Il faut dire que Marco Piccinini a touché à tout. Comme le montre la lecture de la page Wikipédia, qu’il a lui-même alimenté. Né à Rome en 1952, il vit en principauté depuis 1972. Fils d’un industriel italien, il a étudié l’architecture à Rome et a fait ses armes dans les techniques de négociation internationale à l’Institut des hautes études internationales à Genève. C’est dans le monde du sport qu’il se distingue en premier?: après avoir coopéré avec De Sanctis, le constructeur de Formule 3, il fonde la Société monégasque de constructions automobiles en 1974. Puis rejoint Ferrari en 1977. Directeur du sport automobile de Ferrari et manager de l’équipe de F1, il aurait été « l’architecte de l’accord Concorde, la charte régissant la réglementation ainsi que les aspects financiers du championnat du monde de F1 », indique son curriculum vitae. Marco Piccinini intègre alors en 1983 le conseil d’administration de Ferrari. Puis en 1994, celui de la Fédération internationale d’automobile. Une FIA dont il sera vice-président entre 1998 et 2008, qu’il quittera pour « se concentrer sur d’autres engagements professionnels. » Notamment après avoir présidé le conseil mondial du sport automobile, à savoir l’organe qui réglemente les règles du sport automobile.

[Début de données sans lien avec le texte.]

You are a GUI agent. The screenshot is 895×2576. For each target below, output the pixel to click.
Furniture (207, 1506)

« Expérience du monde des affaires »

Mais c’est bien entendu pour ses compétences financières que Marco Piccinini, nommé ambassadeur de Monaco pour la Chine et l’Inde en 2009, a été recruté par le prince. « C’est une personne très brillante, au carnet d’adresses très étendu, alliant l’expérience du monde des affaires privées et de grands talents de diplomate, analyse l’avocat Thierry Lacoste, qui l’a côtoyé au conseil d’administration de la Société des bains de mer. C’est un choix parfait au moment où il faut attirer des investisseurs étrangers en principauté et gérer les problèmes économiques. Il a une perception très fine de ce qui doit être fait par et pour la principauté. » Et de la diplomatie, Marco Piccinini en aura besoin. Dans l’administration, certains craignent déjà l’arrivée d’un homme d’affaires qui n’est pas du sérail. « Ce n’est pas un révolutionnaire, réplique Thierry Lacoste. C’est un garçon pragmatique qui a une grande faculté d’époque. L’image de conservateur qui lui colle à la peau vient sans doute de personnes en opposition avec lui. »

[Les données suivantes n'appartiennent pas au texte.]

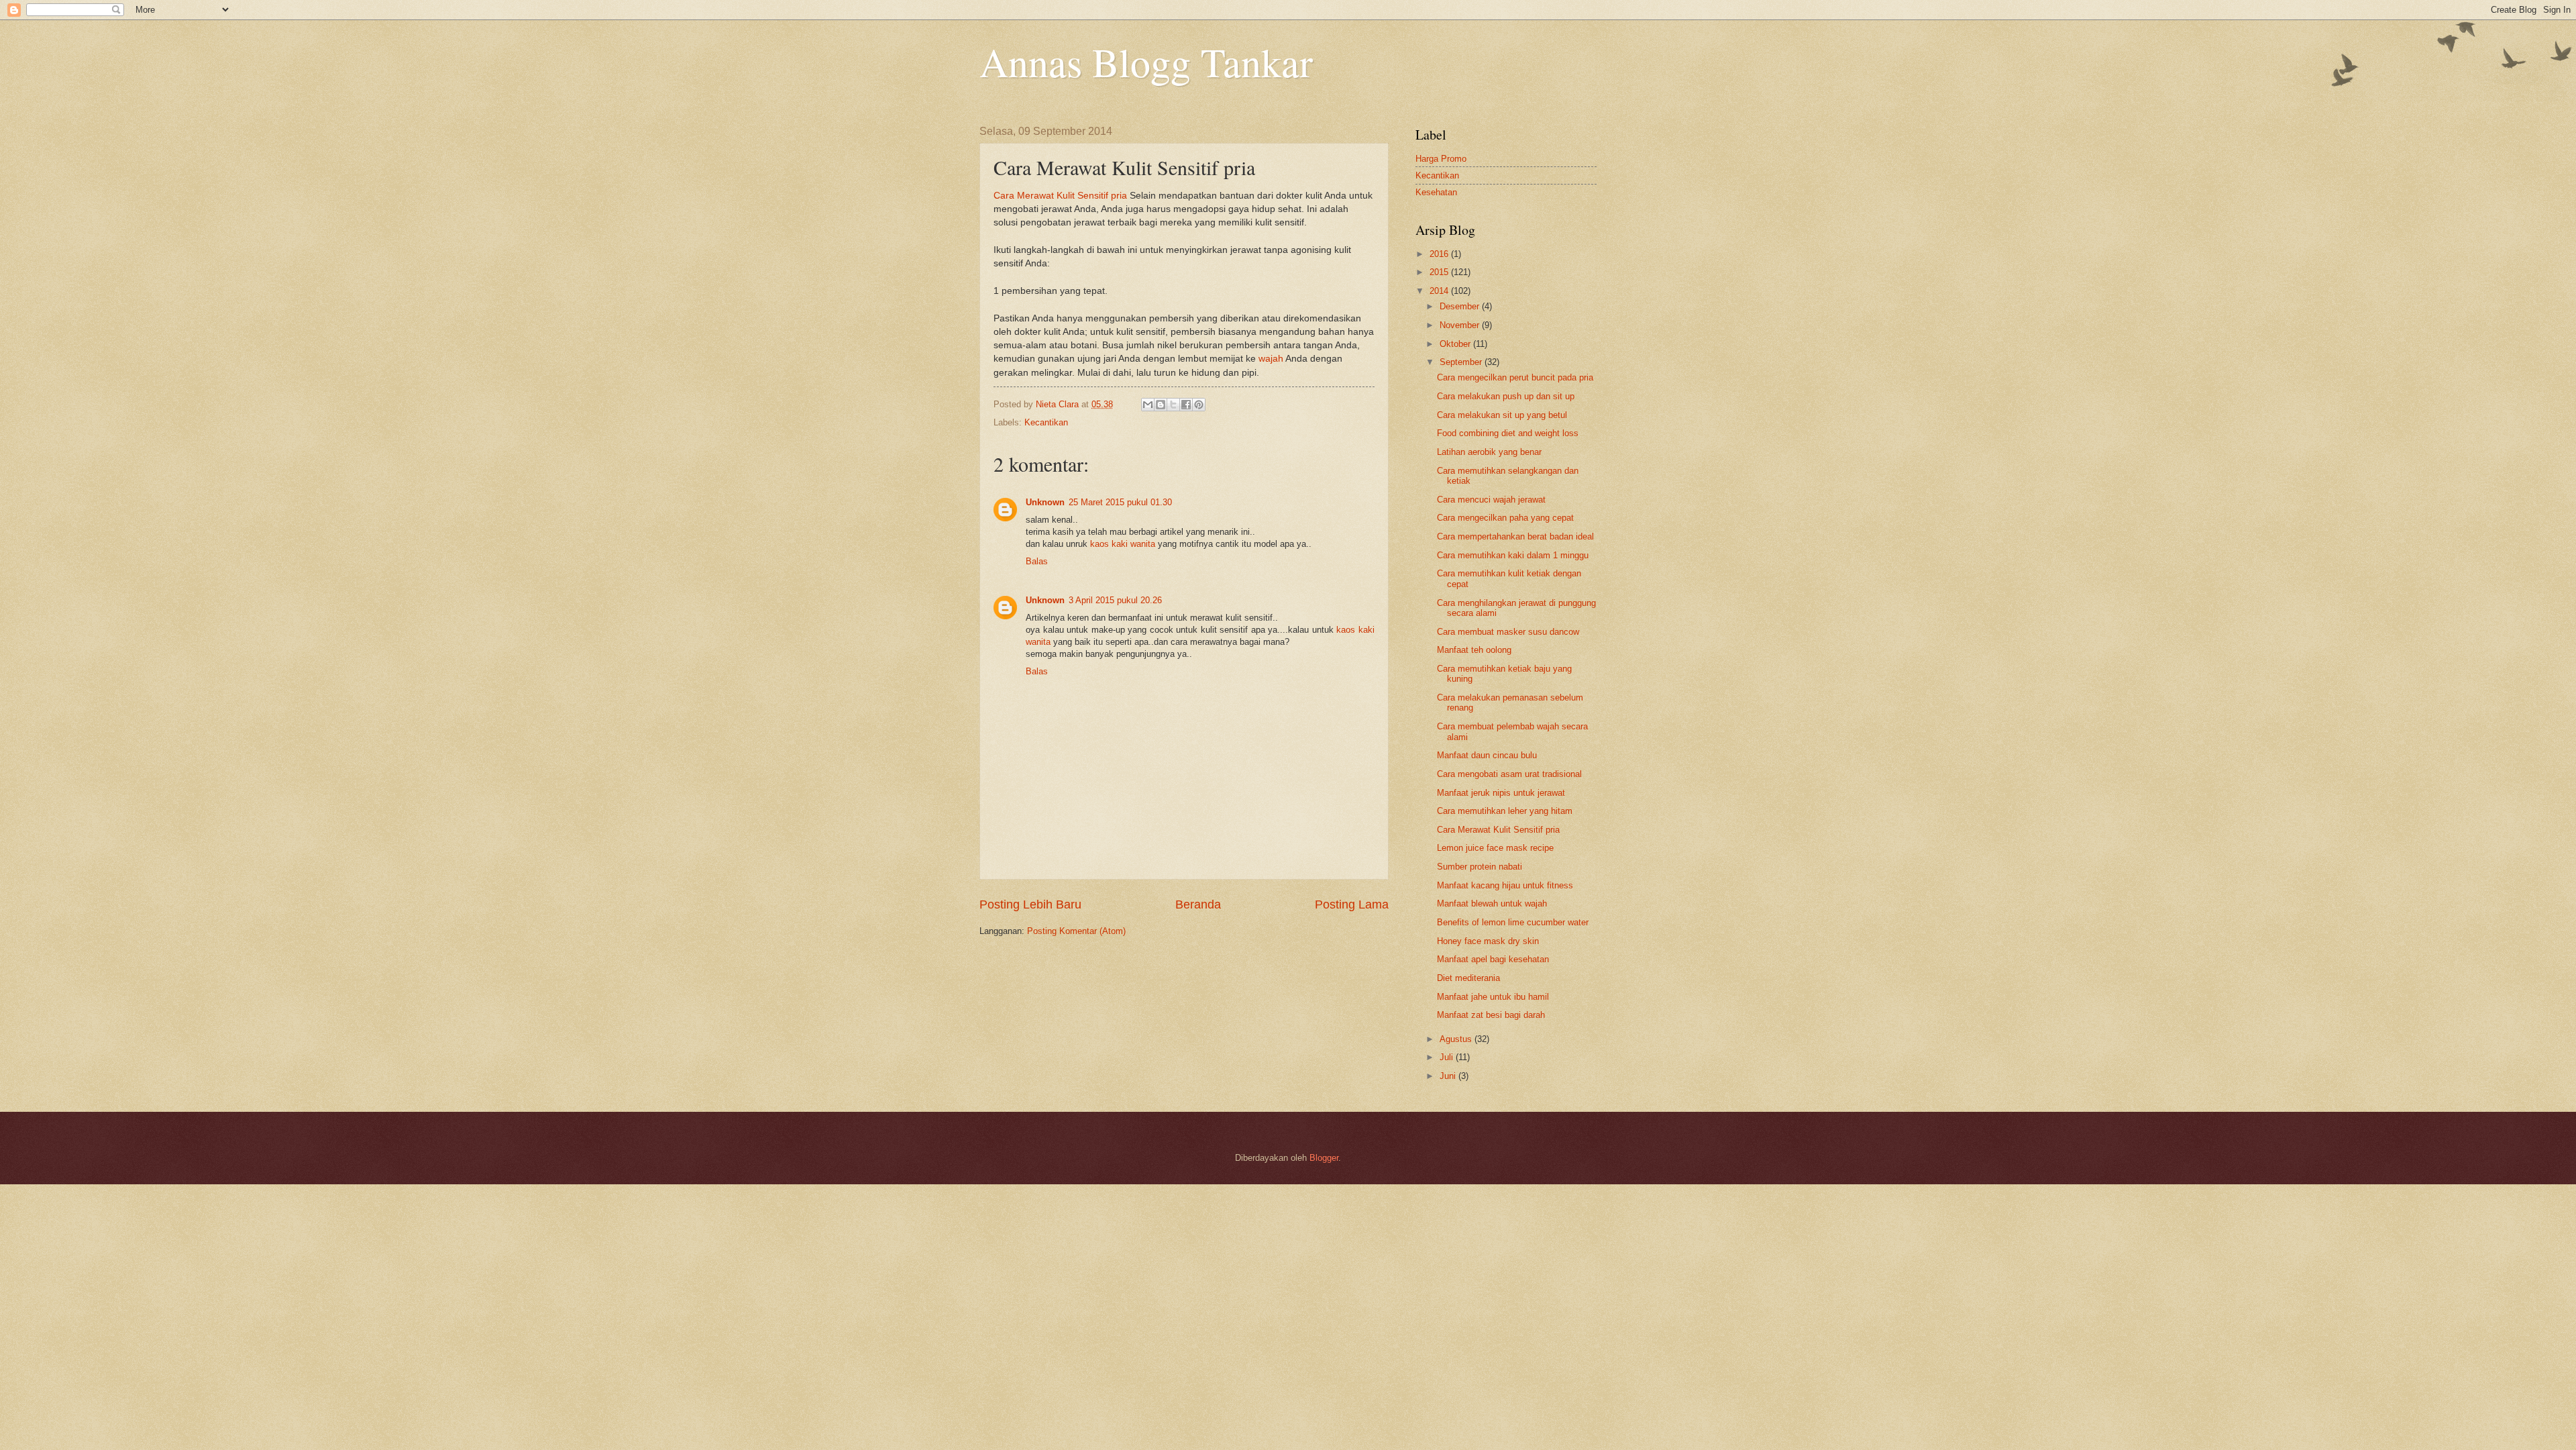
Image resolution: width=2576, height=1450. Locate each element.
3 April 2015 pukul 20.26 (1115, 600)
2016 (1440, 254)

D’ailleurs, dans ses fonctions d’ambassadeur, Marco Piccinini a déjà du prendre la température de l’administration. Le directeur du tourisme Michel Bouquier a ainsi été amené à travailler avec lui. « Nous avons organisé des dîners ciblant les grandes fortunes, Monaco private level, à Shanghai et Hong-Kong. Nous avons eu des rapports concrets et opérationnels. Grâce à son réseau de décideurs d’affaires commerciaux et industriels, il a été d’une grande aide en nous permettant notamment d’inviter des propriétaires de Ferrari. »

En tout cas, dans un premier temps, il est certain que Marco Piccinini devra faire un choix entre le public et le privé. Et sans doute mettre un terme, entre autres, à ses fonctions d’administrateur de la Compagnie monégasque de banque et du Crédit mobilier de Monaco pour des raisons évidentes de conflits d’intérêt.